------ MATERIAL PROVIDED ------
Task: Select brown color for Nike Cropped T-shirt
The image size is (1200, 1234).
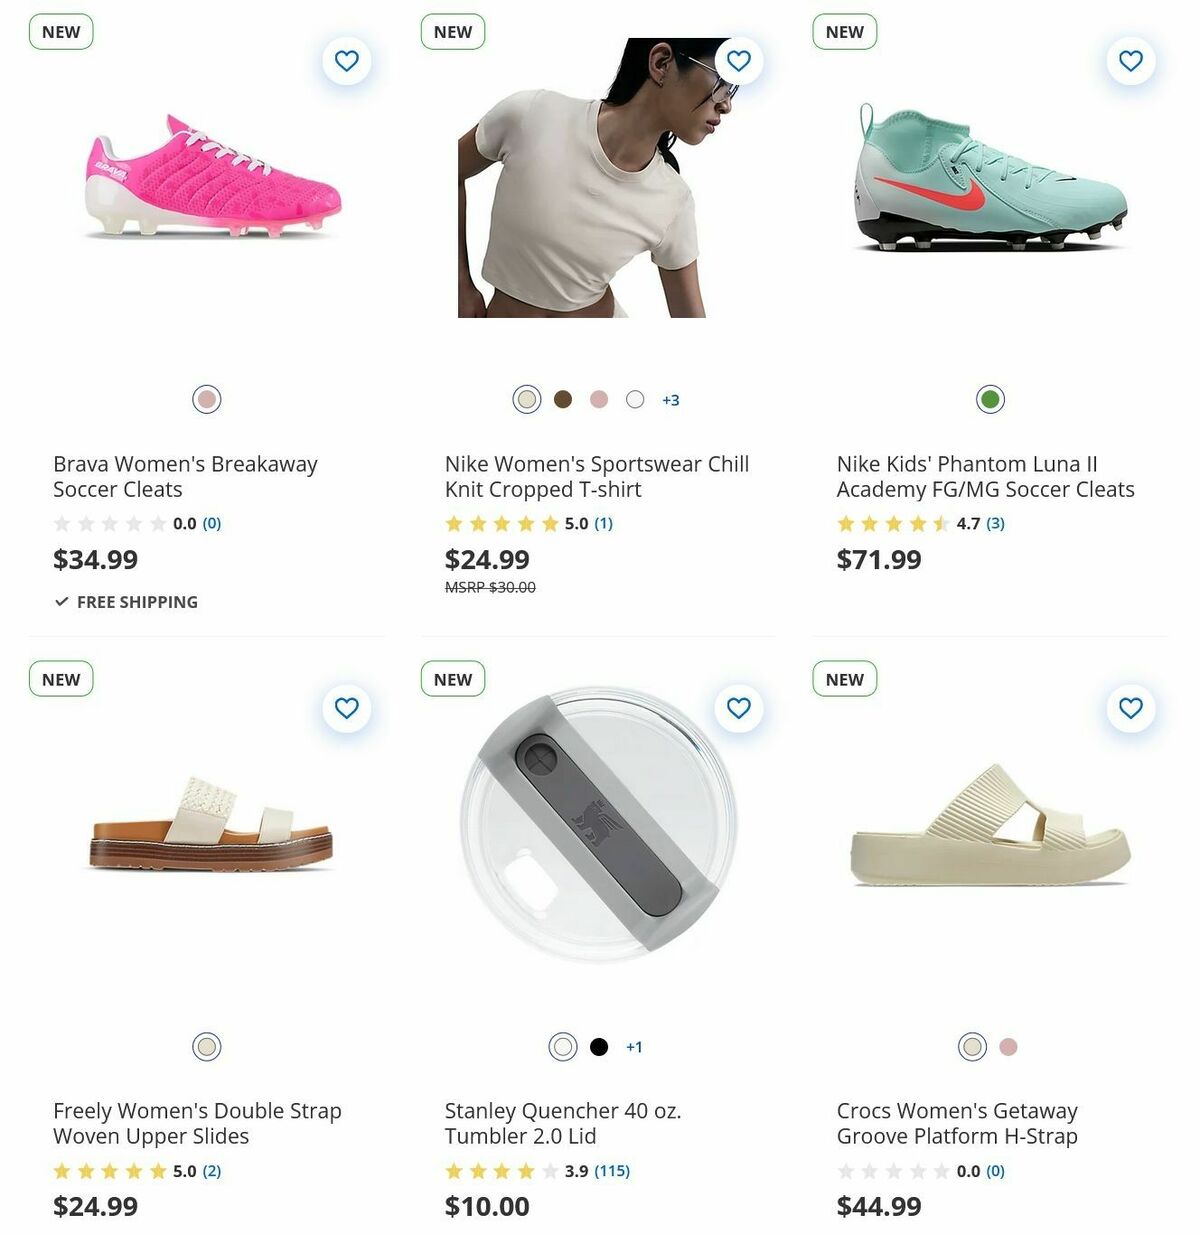Action: 563,400
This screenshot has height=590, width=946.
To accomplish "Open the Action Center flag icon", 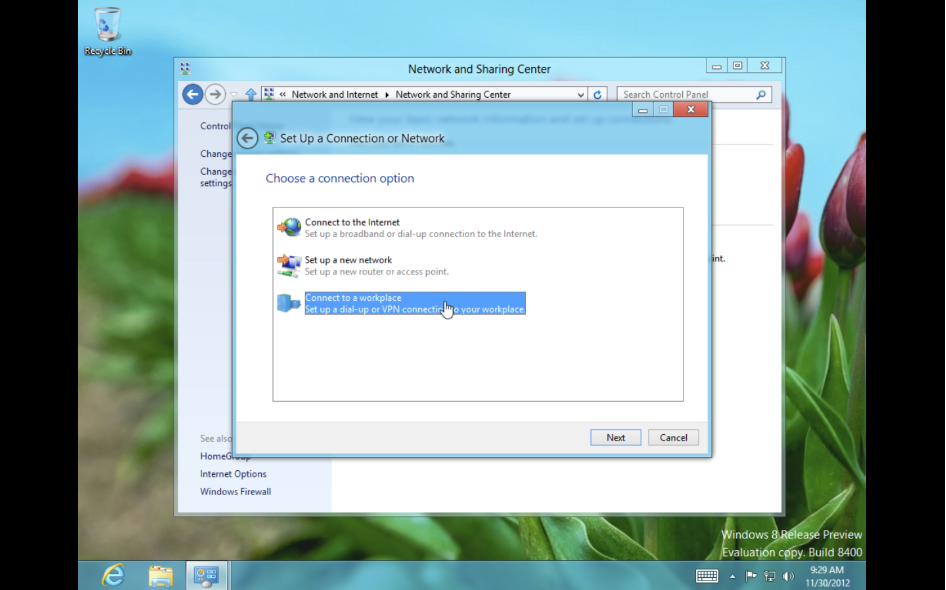I will click(752, 576).
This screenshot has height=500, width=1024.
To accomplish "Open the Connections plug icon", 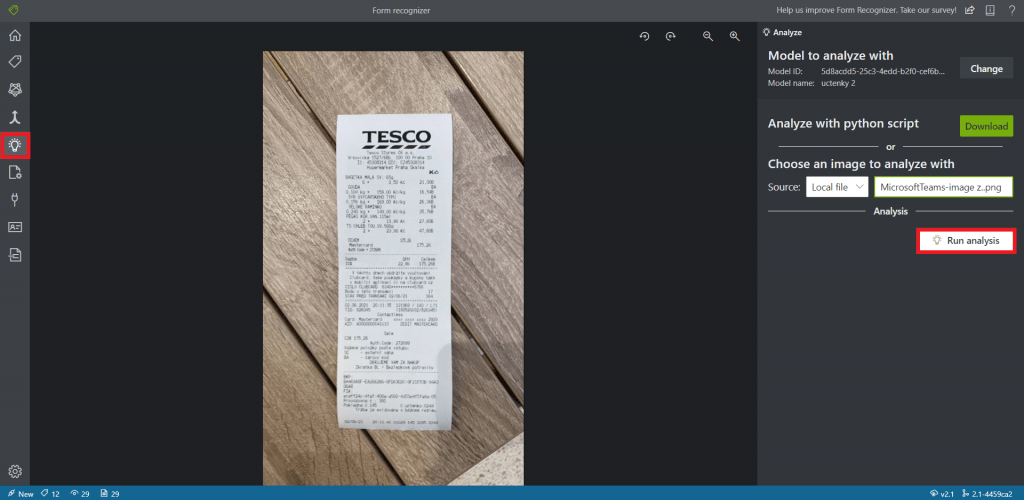I will [x=15, y=199].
------
▶ PROBLEM REQUIREMENTS
Please find every line of the rows that contains the string "height" and copy each one in full.

▶ REPLY
This screenshot has height=590, width=946.
This screenshot has height=500, width=1024.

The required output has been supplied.